O projeto arquitetônico apresentado naquele período não previa a manutenção da passagem histórica, ou seja, haveria a demolição do espaço.

A repercussão foi tão grande que a Câmara Municipal teve que abrir uma consulta pública para ouvir a população. A pesquisa ficou disponível por 30 dias no site do Legislativo e o resultado mostrou rejeição expressiva à proposta: 62,79% dos participantes foram contra a doação da área, enquanto apenas 37,21% se manifestaram favoráveis.

Pontilhão da Fepasa antes de ser descaracterizado pelo prefeito Toninho Bellini (Foto: Câmara dos Vereadores)

Descaracterização em 2026

Quinze anos depois, o espaço voltou ao centro das críticas após intervenção determinada pela Prefeitura.

Em 25 de março de 2026, a administração municipal promoveu o fechamento parcial da base do pontilhão com blocos de concreto, lacrando o vão voltado para a Avenida Rio Branco. Segundo informações obtidas pela reportagem junto a trabalhadores da obra, havia previsão de fechamento também do trecho da Rua Fleming, o que acabou não acontecendo após forte repercussão negativa.

A intervenção gerou revolta nas redes sociais e críticas de moradores, historiadores e defensores do patrimônio histórico, que classificaram a medida como uma descaracterização de um espaço quase centenário.

O Pontilhão da Fepasa foi construído entre 1938 e 1942, durante a gestão do então prefeito Caetano Munhoz, para permitir a travessia segura de pedestres sobre a linha férrea que cortava a cidade. Durante décadas, foi utilizado principalmente por trabalhadores que se deslocavam até a antiga Fábrica de Chapéu Sarkis.

O prefeito-engenheiro resolveu mexer em uma construção quase centenária (Foto: Gilmar Carvalho/Gazeta)

Decreto não inclui o Pontilhão

Outro ponto que passou a gerar preocupação é o conteúdo do Decreto Municipal nº 144, de 19 de setembro de 2025, editado pelo próprio prefeito Toninho Bellini.

Segundo resposta enviada pela Prefeitura ao requerimento do vereador Leandro Sartori, o decreto de proteção patrimonial contempla apenas a edificação da antiga Estação Ferroviária, deixando de fora justamente o Pontilhão da Fepasa — embora ambos integrem o mesmo complexo histórico ferroviário.

A ausência do pontilhão no decreto levantou questionamentos e aumentou o temor de que a estrutura possa, futuramente, ser alvo de novas intervenções ou até mesmo de uma eventual demolição, já que não possui atualmente a mesma proteção formal garantida à estação.

Resposta da Secretaria de Cultura gerou indignação

Após a repercussão da obra ridícula, a Gazeta questionou a Secretaria de Cultura sobre a intervenção.
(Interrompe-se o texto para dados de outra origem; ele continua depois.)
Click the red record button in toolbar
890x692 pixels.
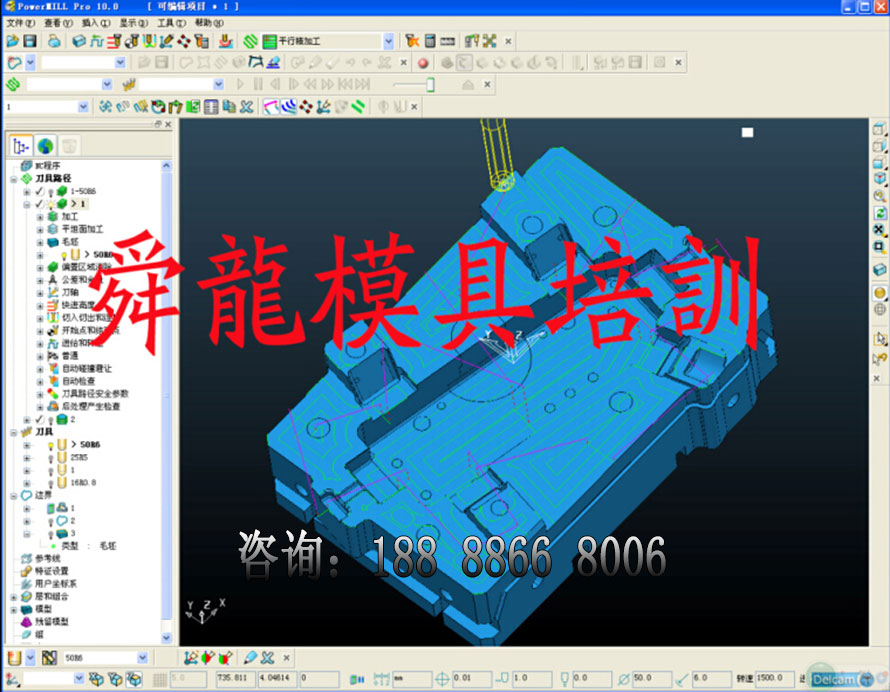(423, 62)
A resposta enviada pelo secretário Ramon Sartorelli também gerou críticas já que ele deveria defender a originalidade do Pontilhão pelo cargo que ocupa, mas fez o contrário.
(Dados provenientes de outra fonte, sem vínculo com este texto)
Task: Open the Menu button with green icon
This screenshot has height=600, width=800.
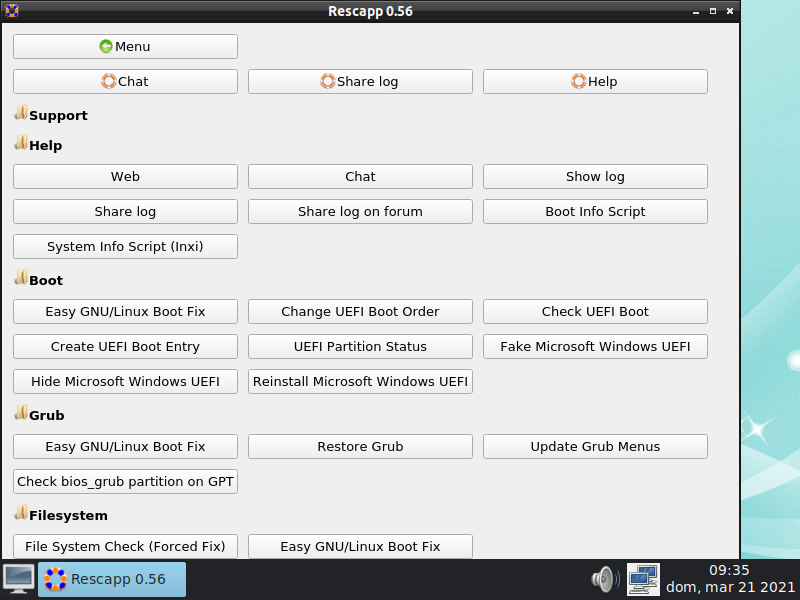Action: (x=125, y=47)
Segundo ele, o fechamento teria ocorrido a pedido de moradores da região devido à utilização inadequada do local por pessoas em situação de vulnerabilidade, que dormiam no espaço, deixavam resíduos e chegavam a acender fogo sob a estrutura.
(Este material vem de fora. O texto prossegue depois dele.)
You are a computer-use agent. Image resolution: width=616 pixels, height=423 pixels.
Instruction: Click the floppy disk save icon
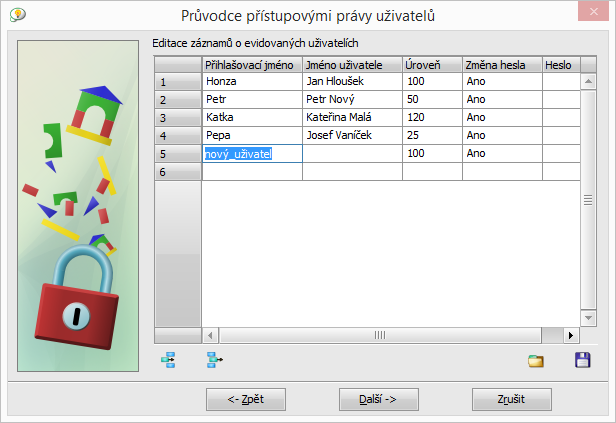click(x=582, y=360)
Para muitos moradores e defensores do patrimônio histórico, no entanto, a justificativa foi considerada insuficiente diante da importância histórica do pontilhão. Críticos afirmam que medidas de preservação e revitalização poderiam ter sido adotadas sem alterar as características originais do espaço.

Ou seja, ao invés de criar mecanismos ou providenciar ações que evitasse o uso indevido da base do Pontilhão, o prefeito-engenheiro Toninho Bellini decidiu simplesmente descaracterizar o espaço.

O caso continua repercutindo e reforça o debate sobre a preservação da memória ferroviária de Itapira e o futuro de um dos cartões-postais mais conhecidos da cidade.